The collapse of Lehman Brothers followed by the close of its London office and other international subsidiaries sent shock waves through the global financial markets with a widespread ripple effect. Defaulted loans on houses in the United States, for example, could be linked to mortgage-backed securities issued to investors in Europe or Asia. Additionally, Lehman Brothers had been a major issuer of short-term debt in the form of commercial paper, and its collapse caused a credit freeze of this vital source of lending throughout the world. Decrease in both consumer spending and exports to the United States severely affected the flow of goods, manufacturing, and job growth in Europe and Asia. Stock markets plunged, resulting in the worst economic downturn in global markets since the Great Depression of the 1930s. Major debt crises ensued in Ireland, Spain, Greece, Portugal, and Cyprus. Stimulus packages enacted by China and by the G-20, the forum for the world’s major economies, eventually began to stabilize the global markets. 

Looking Back

Lehman Brothers transitioned from a general store in the 1850s to an investment banking house by the turn of the twentieth century. The firm advised on corporate mergers, the sale and acquisition of companies, and investment portfolios for individuals, foundations, endowments, and pension funds. Lehman Brothers underwrote securities to raise capital for a range of businesses, supporting established companies as well as smaller, emerging enterprises. Since its beginnings, the firm showed vision in its ability to foresee the potential of diverse industries, including transportation, retail, entertainment, advertising, manufacturing, utilities, communications, and high tech. By 1957, Fortune magazine observed that “no firm can match Lehman for sheer virtuosity.”[23]

For over a century and a half, Lehman Brothers’ ability to seek out new investment opportunities contributed to the country’s economic growth, job creation, and standard of living. By the twenty-first century, with rising government deregulation of the financial sector, firms like Lehman Brothers became increasingly leveraged in speculative, short-term investments—failing to strike a balance between risk and return. Further, staring in the 1970s, income and wealth inequality in the United States began a steady rise with falling income mobility and middle- and lower-income households sinking into greater debt. The history of Lehman Brothers, author Peter Chapman writes, “mirrored the ascent to wealth and world leadership of the United States. Its story, furthermore, would provide a precise reflection of the ebbs and flows, and the rises and falls, of the American Dream.”[24] 
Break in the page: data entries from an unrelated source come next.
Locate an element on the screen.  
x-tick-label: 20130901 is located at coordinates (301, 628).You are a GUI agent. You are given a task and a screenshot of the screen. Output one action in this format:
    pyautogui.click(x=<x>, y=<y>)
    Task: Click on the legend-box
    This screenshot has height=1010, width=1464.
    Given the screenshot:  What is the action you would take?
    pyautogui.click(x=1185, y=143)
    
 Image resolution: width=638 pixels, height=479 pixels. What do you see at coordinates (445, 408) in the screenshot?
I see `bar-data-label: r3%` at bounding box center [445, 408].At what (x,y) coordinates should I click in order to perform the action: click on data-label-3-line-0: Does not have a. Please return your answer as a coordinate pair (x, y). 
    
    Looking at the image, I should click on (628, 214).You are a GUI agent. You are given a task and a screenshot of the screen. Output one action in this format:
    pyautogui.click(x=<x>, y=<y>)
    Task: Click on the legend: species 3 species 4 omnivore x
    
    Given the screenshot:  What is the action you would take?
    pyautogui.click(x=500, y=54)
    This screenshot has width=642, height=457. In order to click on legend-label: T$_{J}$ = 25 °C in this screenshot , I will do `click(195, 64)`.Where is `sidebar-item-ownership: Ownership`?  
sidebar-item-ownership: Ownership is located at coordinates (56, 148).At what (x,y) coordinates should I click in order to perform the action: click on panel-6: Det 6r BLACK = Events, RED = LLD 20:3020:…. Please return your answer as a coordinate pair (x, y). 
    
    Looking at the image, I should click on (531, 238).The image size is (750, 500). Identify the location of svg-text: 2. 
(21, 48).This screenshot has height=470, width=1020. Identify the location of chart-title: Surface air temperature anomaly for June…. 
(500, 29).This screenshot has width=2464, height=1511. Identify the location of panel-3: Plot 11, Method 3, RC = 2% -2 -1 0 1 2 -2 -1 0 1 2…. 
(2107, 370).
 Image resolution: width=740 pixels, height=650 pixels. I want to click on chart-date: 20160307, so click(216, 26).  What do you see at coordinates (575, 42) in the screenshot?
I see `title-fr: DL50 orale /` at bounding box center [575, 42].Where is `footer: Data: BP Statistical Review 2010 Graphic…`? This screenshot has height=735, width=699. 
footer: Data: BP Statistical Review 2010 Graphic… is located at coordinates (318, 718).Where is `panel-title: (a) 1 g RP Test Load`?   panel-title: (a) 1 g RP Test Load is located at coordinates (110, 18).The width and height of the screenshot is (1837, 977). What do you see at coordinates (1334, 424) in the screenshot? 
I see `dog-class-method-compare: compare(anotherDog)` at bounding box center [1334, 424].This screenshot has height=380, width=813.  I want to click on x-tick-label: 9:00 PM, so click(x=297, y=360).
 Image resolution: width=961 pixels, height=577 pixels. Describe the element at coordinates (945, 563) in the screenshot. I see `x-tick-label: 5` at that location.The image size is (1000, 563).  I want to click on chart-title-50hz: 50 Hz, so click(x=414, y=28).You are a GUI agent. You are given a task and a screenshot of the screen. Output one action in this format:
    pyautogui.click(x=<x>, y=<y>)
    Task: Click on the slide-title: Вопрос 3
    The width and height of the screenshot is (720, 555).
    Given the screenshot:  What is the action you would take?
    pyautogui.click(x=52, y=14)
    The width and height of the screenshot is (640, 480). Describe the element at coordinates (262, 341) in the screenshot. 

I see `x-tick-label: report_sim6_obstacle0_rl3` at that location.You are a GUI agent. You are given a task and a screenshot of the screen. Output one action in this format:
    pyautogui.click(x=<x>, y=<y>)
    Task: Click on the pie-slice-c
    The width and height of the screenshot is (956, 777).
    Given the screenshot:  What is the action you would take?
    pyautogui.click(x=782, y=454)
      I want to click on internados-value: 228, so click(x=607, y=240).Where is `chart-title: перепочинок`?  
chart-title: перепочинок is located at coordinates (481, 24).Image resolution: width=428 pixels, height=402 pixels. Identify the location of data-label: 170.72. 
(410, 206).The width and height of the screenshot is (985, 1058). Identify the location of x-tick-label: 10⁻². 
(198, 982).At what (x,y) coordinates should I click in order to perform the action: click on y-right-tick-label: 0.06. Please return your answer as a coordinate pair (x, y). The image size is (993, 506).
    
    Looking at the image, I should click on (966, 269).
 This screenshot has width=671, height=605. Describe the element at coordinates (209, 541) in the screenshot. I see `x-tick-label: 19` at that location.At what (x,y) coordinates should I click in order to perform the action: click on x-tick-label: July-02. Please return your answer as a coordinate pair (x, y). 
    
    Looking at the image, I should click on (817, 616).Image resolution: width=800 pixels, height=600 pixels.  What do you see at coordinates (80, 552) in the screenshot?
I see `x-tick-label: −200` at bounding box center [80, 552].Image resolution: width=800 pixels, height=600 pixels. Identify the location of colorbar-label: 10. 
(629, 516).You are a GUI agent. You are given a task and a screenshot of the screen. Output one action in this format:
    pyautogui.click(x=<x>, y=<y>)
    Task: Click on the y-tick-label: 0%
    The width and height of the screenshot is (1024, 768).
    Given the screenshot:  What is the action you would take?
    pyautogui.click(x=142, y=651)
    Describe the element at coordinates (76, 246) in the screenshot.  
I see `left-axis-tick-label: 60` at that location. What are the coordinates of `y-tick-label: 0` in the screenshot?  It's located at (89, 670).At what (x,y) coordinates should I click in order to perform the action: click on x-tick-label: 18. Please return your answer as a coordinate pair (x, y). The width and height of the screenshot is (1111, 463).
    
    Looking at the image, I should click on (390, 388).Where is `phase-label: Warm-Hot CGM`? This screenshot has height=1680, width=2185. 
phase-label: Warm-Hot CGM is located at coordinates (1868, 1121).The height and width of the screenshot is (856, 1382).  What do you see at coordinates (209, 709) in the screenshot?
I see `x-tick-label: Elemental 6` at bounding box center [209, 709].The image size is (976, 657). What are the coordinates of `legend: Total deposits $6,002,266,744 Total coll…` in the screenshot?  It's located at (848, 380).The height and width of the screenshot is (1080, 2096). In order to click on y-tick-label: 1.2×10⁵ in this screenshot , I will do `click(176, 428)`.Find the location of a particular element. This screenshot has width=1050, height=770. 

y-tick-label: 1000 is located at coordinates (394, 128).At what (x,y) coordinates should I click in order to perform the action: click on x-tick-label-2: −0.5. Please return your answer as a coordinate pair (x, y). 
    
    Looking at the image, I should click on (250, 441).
In 2008, the collapse of Lehman Brothers and crumbling financial system, built on short-term investing strategies and a failure of sound investment practices, reverberated with seismic intensity around the globe. The financial crisis “turbocharged today’s populist surge, raising questions about income inequality, job insecurity, and globalization,” The Economist argues. “Policymakers have made the economy safer, but they still have plenty of lessons to learn.”[25] Financial meltdowns have occurred repeatedly through history. A decade after Lehman Brothers failed, debates continue: What steps could Lehman Brothers have taken to prevent bankruptcy? What is the role of government and regulation in the financial industry? What ethical obligations do investment banks have to their clients and to the public at large? In considering the interdependence of world economies and fracturing geopolitics, in what ways can the past inform the future? And how can a future global financial collapse of this magnitude be prevented?

[22] Lawrence G. McDonald with Patrick Robinson, A Colossal Failure of Common Sense: The Inside Story of the Collapse of Lehman Brothers (New York: Crown Publishing Company, 2009), 339.

[23] T. A. Wise, “The Bustline House of Lehman,” Fortune, December 1957, 158.

[24] Chapman, The Last of the Imperious Rich, 2.

[25] The Economist, September 8–14, 2018, 11.